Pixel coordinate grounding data
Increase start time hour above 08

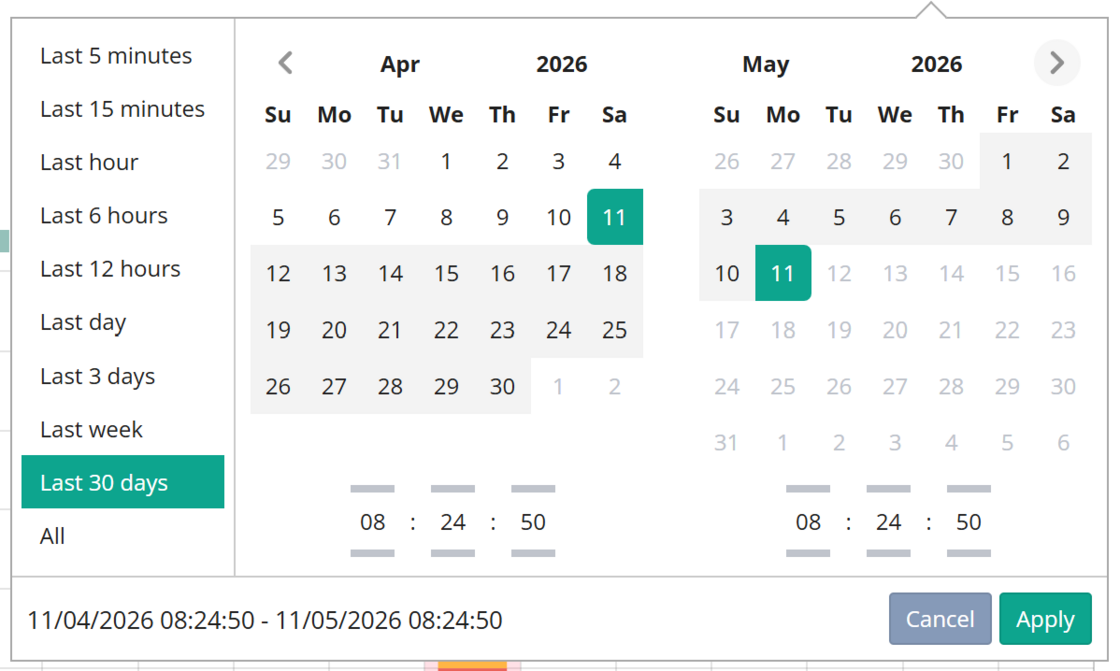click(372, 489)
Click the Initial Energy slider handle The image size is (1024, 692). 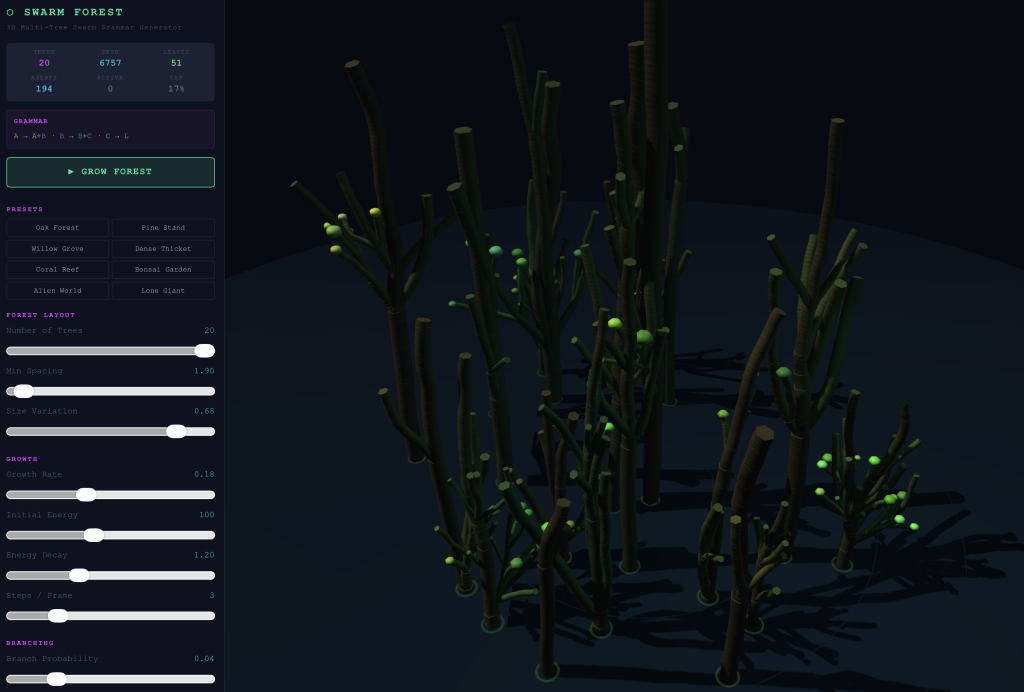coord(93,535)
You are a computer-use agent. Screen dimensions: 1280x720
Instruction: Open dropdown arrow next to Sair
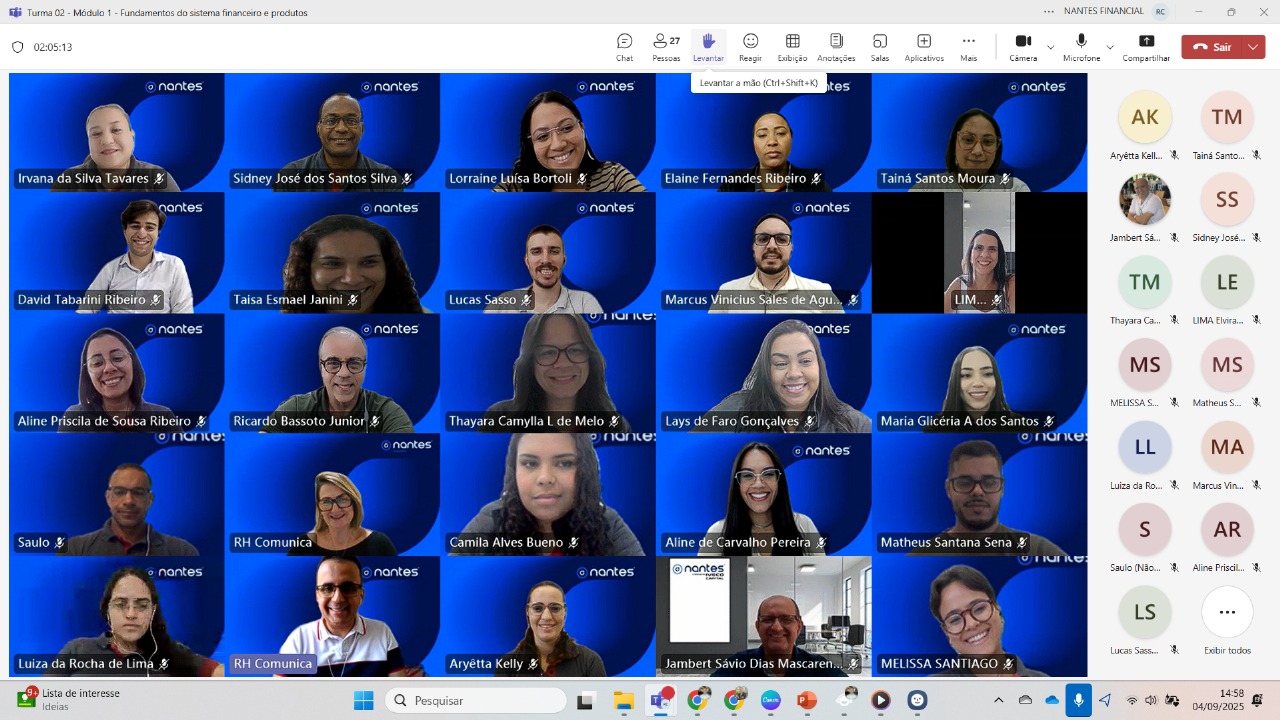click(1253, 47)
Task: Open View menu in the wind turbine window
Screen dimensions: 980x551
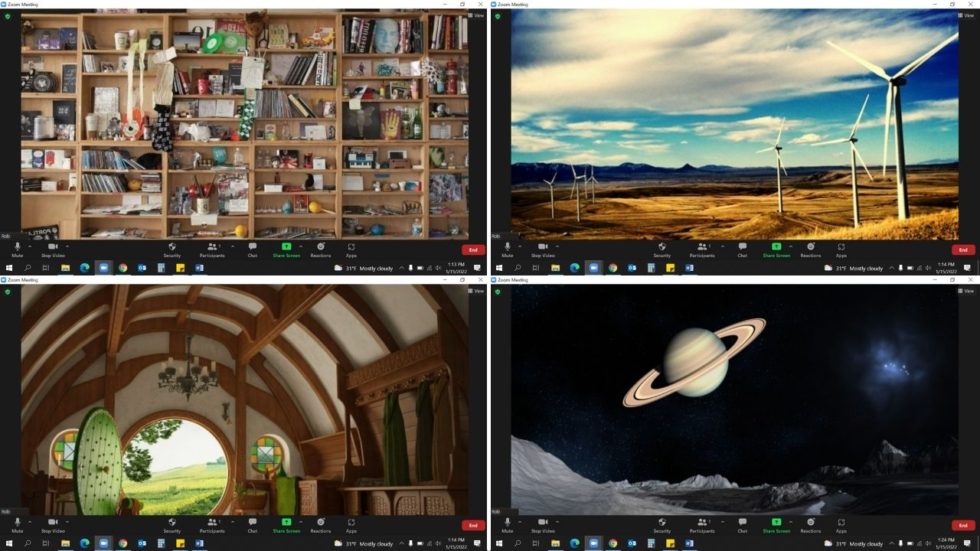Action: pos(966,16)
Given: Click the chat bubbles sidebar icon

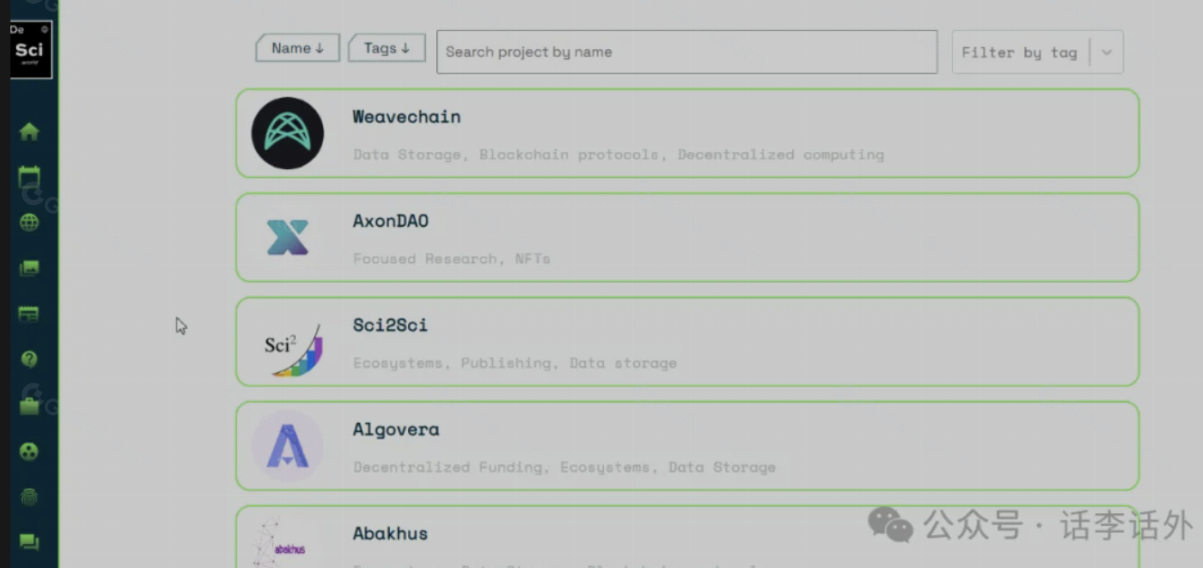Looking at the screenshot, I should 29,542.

» **WHAT TO PRODUCE**
Take the line containing "Instruction: Open dropdown arrow next to Sair" and all lines after it to the end of the data above, and reproduce them exactly, leaving out pictures. Nothing else belongs in the copy.

» **WRITTEN REPLY**
Instruction: Open dropdown arrow next to Sair
click(1253, 47)
Task: Open View menu in the wind turbine window
Screen dimensions: 980x551
Action: pos(966,16)
Given: Click the chat bubbles sidebar icon

Looking at the screenshot, I should 29,542.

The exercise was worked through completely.